And you won't have to drive very far from the airport to find those casinos. You won't even have to negotiate the often-harrowing traffic of the Las Vegas Strip. Because the best paytables-and the best payback percentages on regular slots-can be found in the growing network of neighborhoods surrounding the heart of the city.
If it's the highest payback percentages, the best cashback and the best promotions you seek from the slots, there's a popular saying among seasoned gamblers in Las Vegas: Play where the locals play. Locals casinos are designed for people who live in the area, so they compete for the local players by striving to give more back through the slots than their competitors-you will get the fairest gamble of any slot floors in the nation in the Vegas locals casinos.
This doesn't mean the locals casinos lack amenities or accommodations that appeal to the tourist. Because the owners of these places know that discerning slot players from across the country want to play in their resorts due to the higher returns, you will be able to stay in a fine hotel room (at comparatively bargain prices), eat in great restaurants and see great entertainment in locals spots. However, you will also encounter amenities it may be a bit harder to find in the big Strip megaresorts: movie theaters, bowling centers, fast-food outlets. In general, you will find self-contained, suburban entertainment centers in the locals haunts.
The closest locals havens to the airport are down on Boulder Highway, in the southeast corner of the city. Your must-see on what is known as the "Boulder Strip", Sam's Town.
Sam's Town Hotel & Gambling Hall invented the modern Las Vegas locals market. Boyd Gaming patriarch, Sam Boyd, opened Sam's Town in 1979 to expand his Las Vegas holdings beyond his Downtown California casino hotel. At the time, there was nothing on Boulder Highway besides the old Showboat casino and a lot of desert dust. Boyd invented Sam's to please the locals-which back then wanted anything and everything Western; their new casino was called Sam's Town Casino and Western Dance Hall. It was steeped in rustic Western charm, with the friendliest dealers in town, a relaxed atmosphere and a fair gamble for all.
That atmosphere and Western charm remain to this day, but nowadays, Sam's is a complete hotel-casino resort, with charming rooms surrounding a beautiful indoor atrium park. The Mystic Falls Indoor Park is a masterpiece of interior design, meticulously re-creating a nature preserve of trees and bubbling brooks leading up to a faux mountainside on which a free, laser light and music show periodically runs its course to the howling, animatronic, coyote climax.

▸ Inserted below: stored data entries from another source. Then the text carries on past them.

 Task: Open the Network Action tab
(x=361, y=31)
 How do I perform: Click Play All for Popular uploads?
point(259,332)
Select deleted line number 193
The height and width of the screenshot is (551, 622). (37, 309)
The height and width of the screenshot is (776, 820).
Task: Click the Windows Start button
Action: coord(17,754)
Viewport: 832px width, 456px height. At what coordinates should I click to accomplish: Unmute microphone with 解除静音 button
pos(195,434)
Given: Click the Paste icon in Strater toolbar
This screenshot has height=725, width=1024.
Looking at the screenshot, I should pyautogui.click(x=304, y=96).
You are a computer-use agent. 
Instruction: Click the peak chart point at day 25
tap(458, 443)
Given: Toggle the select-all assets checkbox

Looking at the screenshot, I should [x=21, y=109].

In the casino, you will find some of the highest slot payback percentages and best video poker paytables in town, with great comps and cashback from one of the city's best slot clubs, Prime Rewards; along with some of the best casino bars and lounges in town, with live rock, blues, and of course, Country & Western music. For dining, don't miss Billy Bob's Steakhouse and Fellini's Italian restaurant. You won't be disappointed.

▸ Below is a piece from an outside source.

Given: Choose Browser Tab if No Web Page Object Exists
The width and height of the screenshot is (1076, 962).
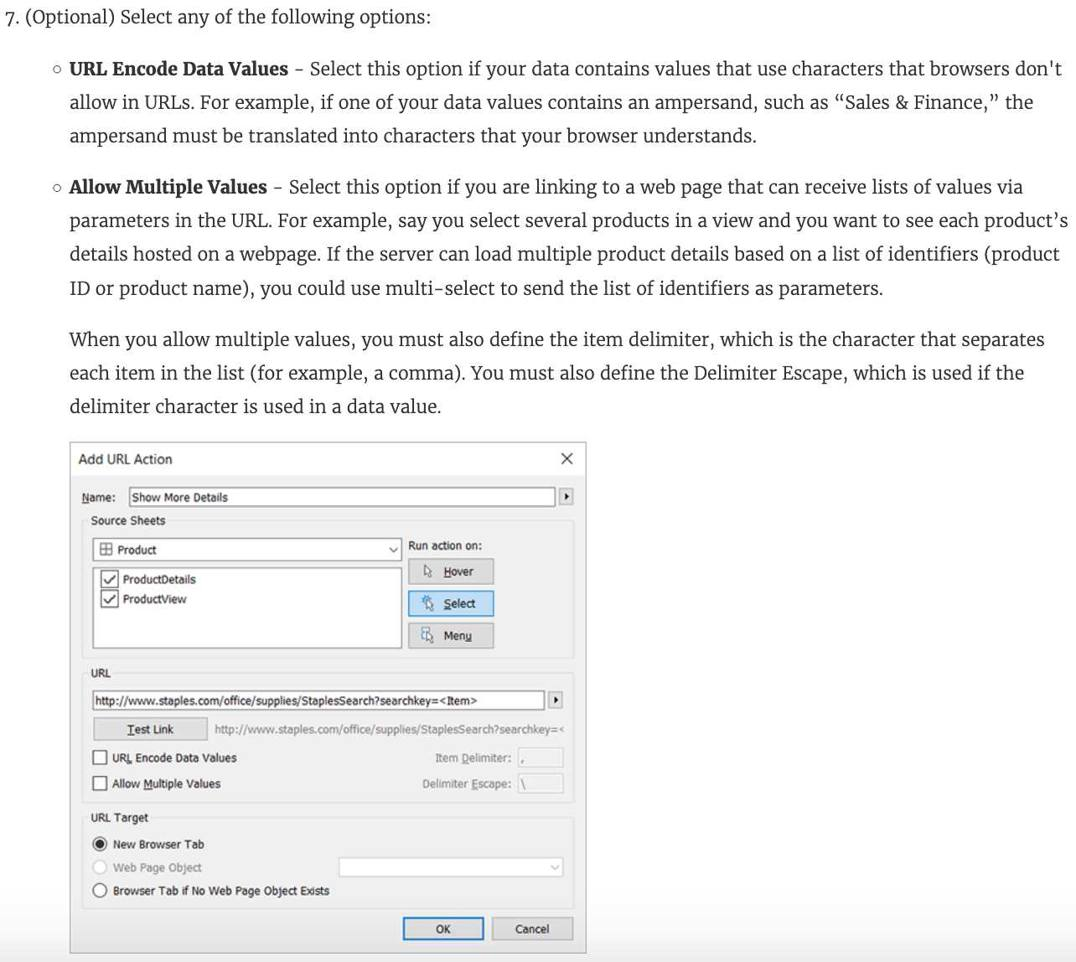Looking at the screenshot, I should point(100,891).
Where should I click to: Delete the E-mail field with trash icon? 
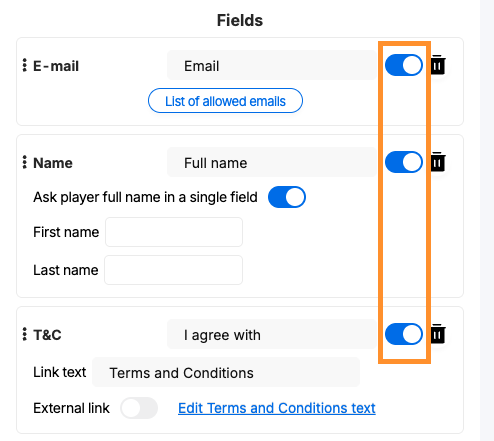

Traveling west on Boulder Highway from Sam's Town gets you to two other great locals casinos, Arizona Charlie's and Boulder Station. Check out either for great slot and video poker payback; check out the lounge at Arizona Charlie's to hear the Checkmates-fantastic Motown and R&B. Boulder Station is part of the chain that is one of the absolute masters at serving the locals-Station Casinos. Here, you will find a massive slot floor with all of the newest games in the business, and award-winning restaurants such as the Pasta Palace.
While you are in the southeastern part of Vegas, though, no locals tour is complete without a visit to Boulder Station's sister property, Sunset Station in Henderson. Sunset boasts one of the most beautiful interior designs of any Vegas locals spot, with a sea of slot machines worked into a design that communicates a Spanish village at sunset-outdoors, complete with a faux sky. Sunset has all the great amenities that make a locals casino feel like home: a movie theater, three shopping malls, a fast-food court including outlets like Fatburger, a cool nightclub called Club Madrid, and an amphitheater that hosts some great Baby-Boomer entertainment-acts like Eric Burdon and the "New Animals", Johnny Rivers, Peaches and Herb, and Michael McDonald.
But the best aspect of Sunset Station has to be the incredible variety on the slot floor. There is good video poker, but the main attraction is a collection of the newest multiline video slots in the business. When the major slot manufacturers introduce a new game, Sunset Station is almost always one of the first places they will install it. You typically will find slots at Sunset you will find nowhere else.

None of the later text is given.